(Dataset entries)
:::
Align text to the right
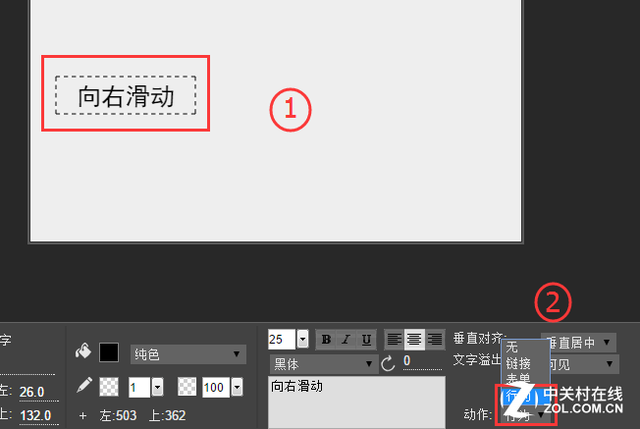This screenshot has width=640, height=429. point(434,340)
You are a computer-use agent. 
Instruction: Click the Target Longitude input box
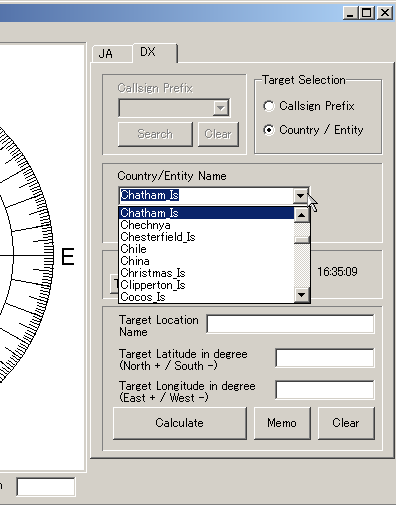point(325,390)
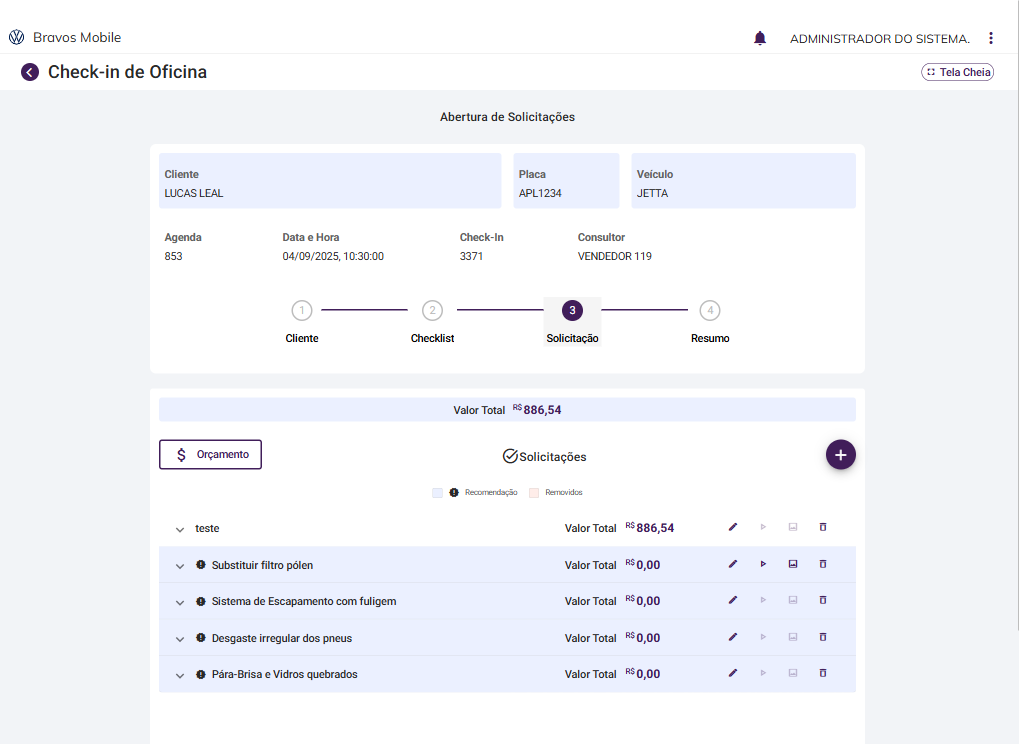Expand Pára-Brisa e Vidros quebrados row
1019x744 pixels.
point(180,675)
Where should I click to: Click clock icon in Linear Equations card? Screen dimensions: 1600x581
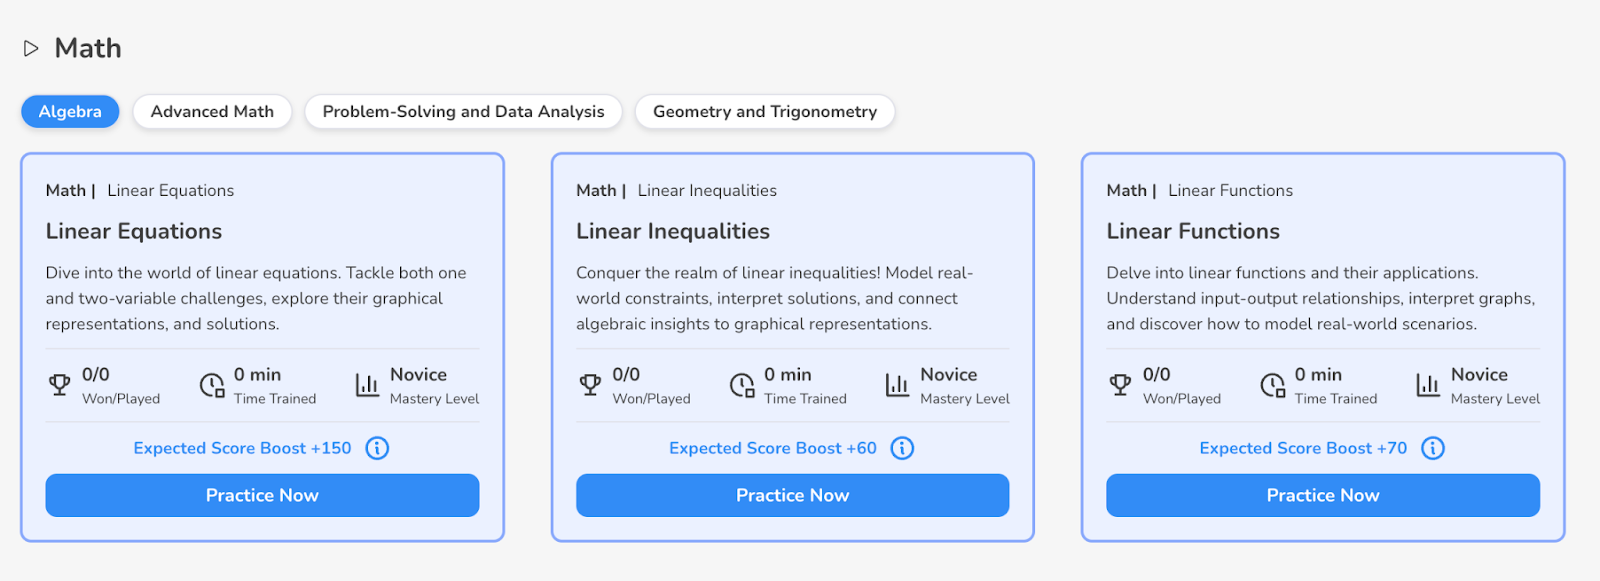(212, 385)
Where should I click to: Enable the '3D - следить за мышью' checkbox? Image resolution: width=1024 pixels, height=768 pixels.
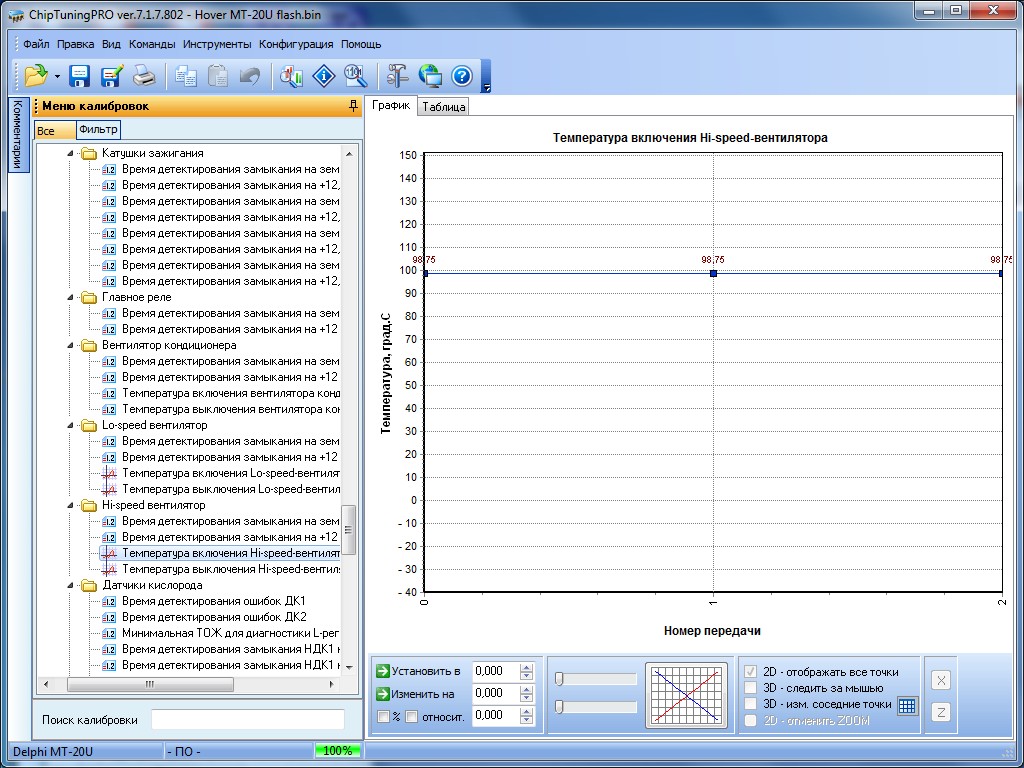tap(751, 688)
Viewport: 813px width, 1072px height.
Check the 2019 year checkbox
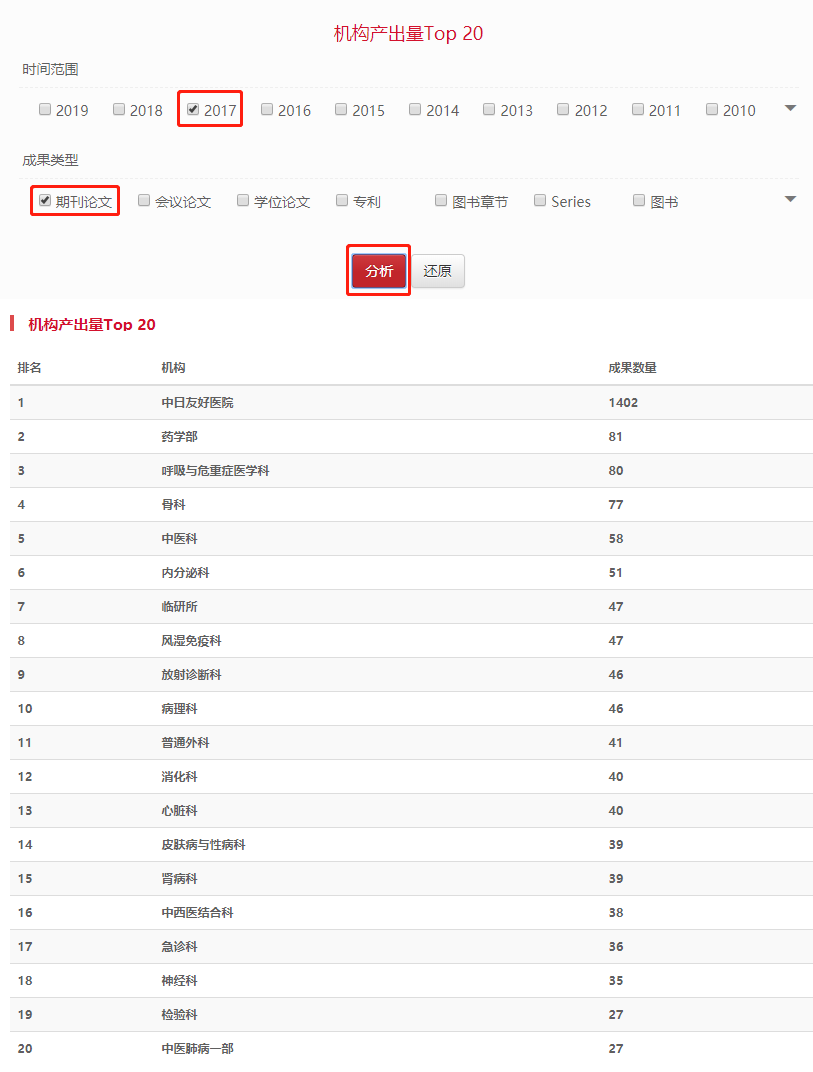45,110
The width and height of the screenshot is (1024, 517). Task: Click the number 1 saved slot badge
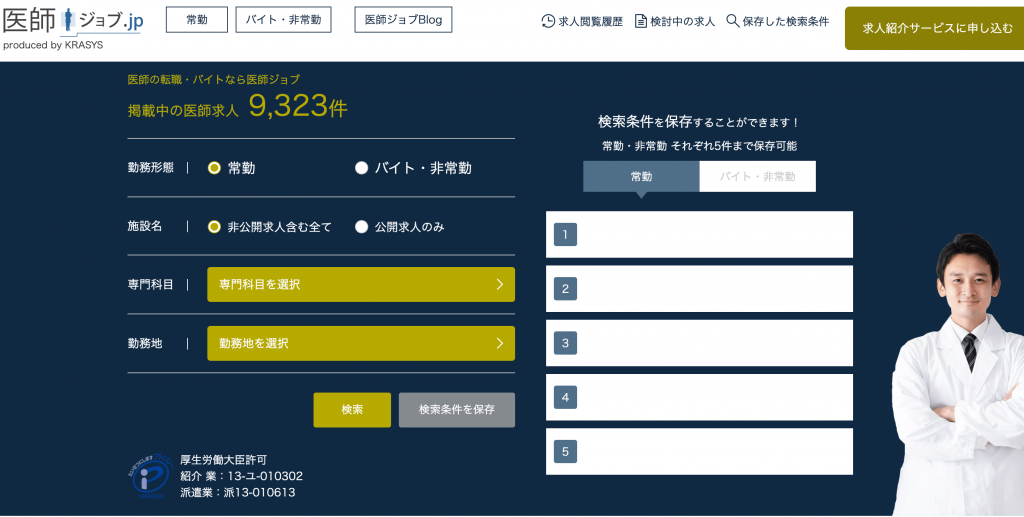(565, 235)
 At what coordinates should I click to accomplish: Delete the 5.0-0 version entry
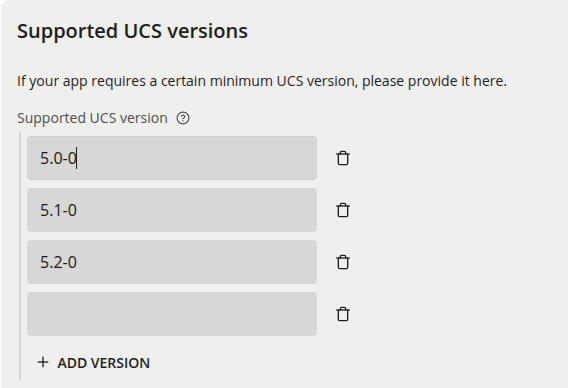click(x=343, y=158)
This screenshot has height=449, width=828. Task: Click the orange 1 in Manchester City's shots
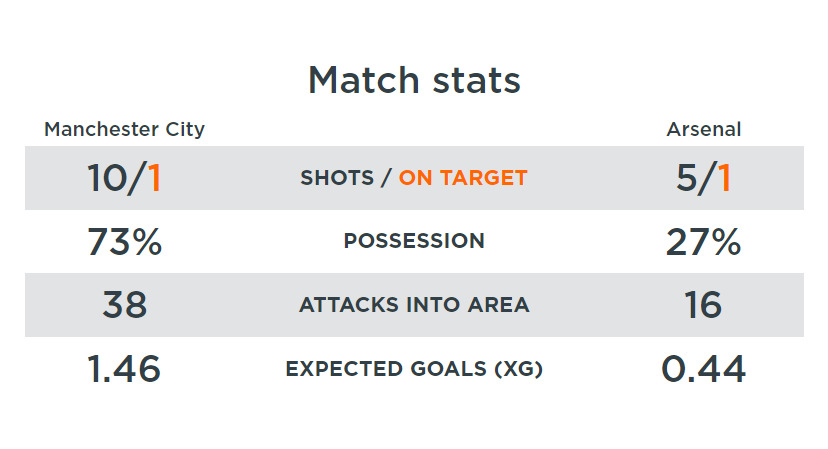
:::
## What is expected:
Each record above goes into the copy word for word; the pictures do not.

## Result below:
Align text to the right
This screenshot has width=640, height=429. point(434,340)
You are a computer-use agent. 
Instruction: Click the Target Longitude input box
point(325,390)
Expand Pára-Brisa e Vidros quebrados row
1019x744 pixels.
point(180,675)
Where should I click to: Click clock icon in Linear Equations card? Screen dimensions: 1600x581
(212, 385)
Where should I click to: Enable the '3D - следить за мышью' checkbox? Image resolution: width=1024 pixels, height=768 pixels.
tap(751, 688)
Viewport: 813px width, 1072px height.
Check the 2019 year checkbox
45,110
The width and height of the screenshot is (1024, 517). Task: Click the number 1 saved slot badge
(565, 235)
 At what coordinates should I click to accomplish: Delete the 5.0-0 version entry
click(x=343, y=158)
This screenshot has height=449, width=828. Task: Click the orange 1 in Manchester City's shots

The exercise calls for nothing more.